Photo by: Ahto Sooaru
7. Tartu is a compact city and has a walking culture, which means that you can easily get from one point to another by foot. No need to use public transport: just stroll across Town Hall Square to your conference venue, hotel or wherever it is you need or want to go! It’s also worth visiting Tartu’s historic neighbourhoods – Supilinn and Karlova districts and Toome Hill, the latter being the site of the first settlement.
8. Tartu is new and undiscovered destination, an ideal place for conferences attended by 100-500 delegates, but it can accommodate gatherings with up to 1,000 delegates.
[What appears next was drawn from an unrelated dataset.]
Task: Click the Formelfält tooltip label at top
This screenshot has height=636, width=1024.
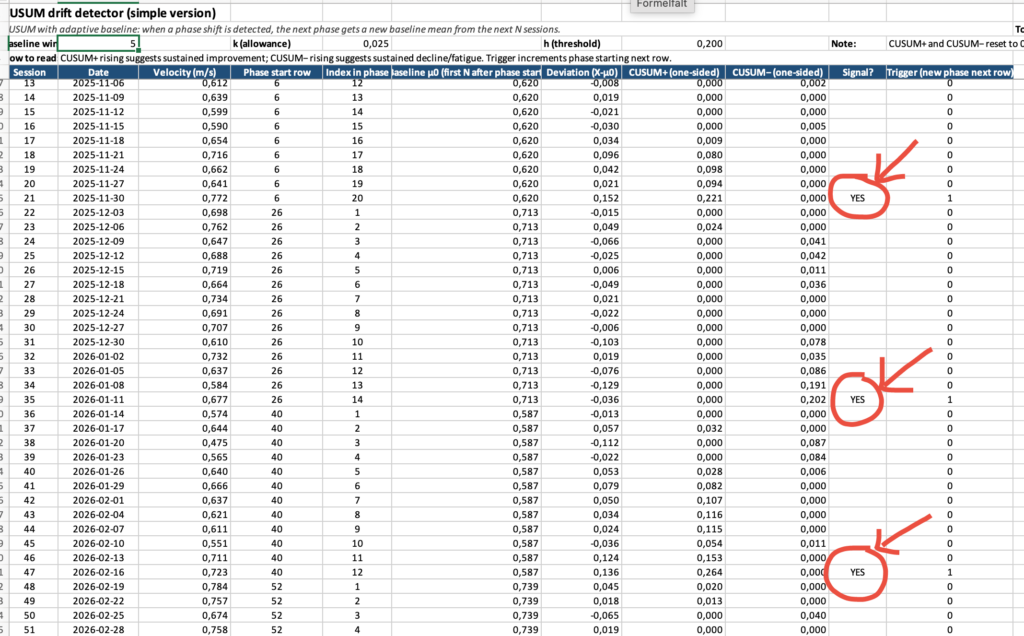Action: click(x=662, y=5)
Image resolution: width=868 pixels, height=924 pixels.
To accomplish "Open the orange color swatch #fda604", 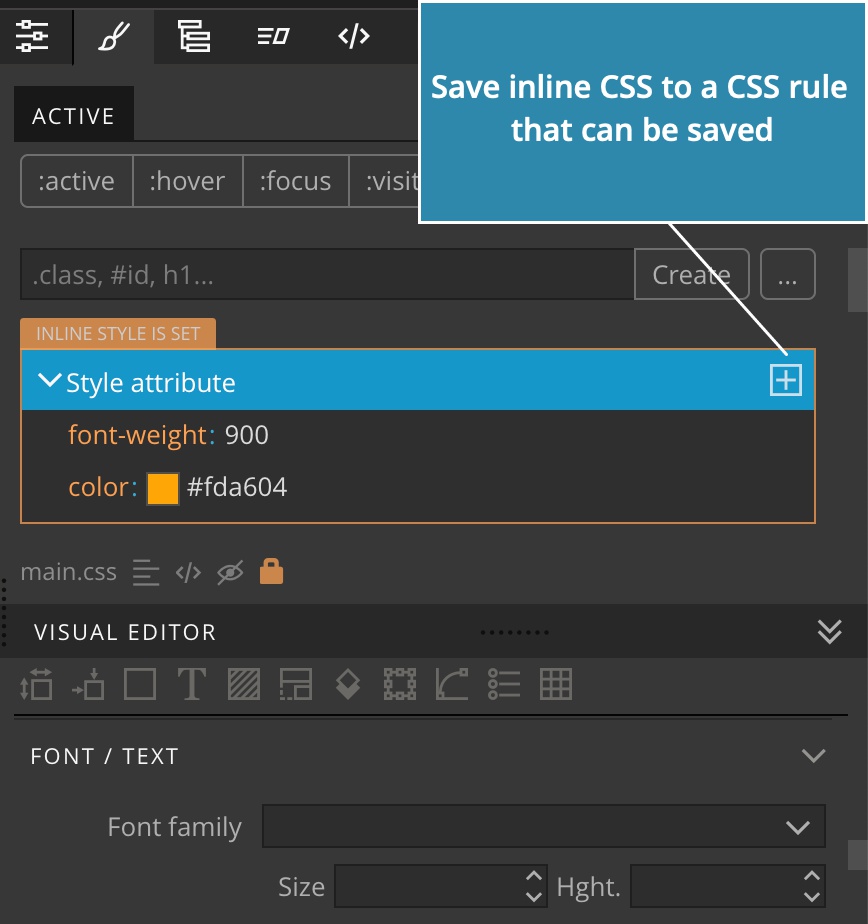I will (163, 489).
The largest venues are Vanemuine Concert Hall (959 delegates), theatre Vanemuine (700), Dorpat Conference Centre (560) and Tartu University ́s Assembly Hall (470). In addition, the Universiy of Tartu and University of Life Sciences buildings offer very many modern halls for up to 500 delegates. The city has all of the necessary lodging, dining, entertainment and other services for a successful conference.
Photo by: Ahto Sooaru
9. Tartu is the capital of southern Estonia. Within several hours’ drive lie very distinctive regions that are worth discovering – windows on Estonian culture, history and natural heritage. One such place to visit is Setomaa–an ethnically and linguistically unique region, where the small local community still cling to their language, customs, cuisine, folklore and traditional folk costume; or the Onion Route – the region of Russian Old Believers, where three different cultures and histories – Estonian, Russian and German – mingle and offer you unforgettable emotions. You will find many interesting ideas for your pre- and post-tours in Tartu and South Estonia.
Photo by: Jaak Nilson
10. Tartu is closer than you think, as the comfortable intercity passenger trains and coaches make the kilometres go fast – free Wi-Fi in buses and trains allow you to spend the time working, communicating with friends, reading the newspaper or other pastimes.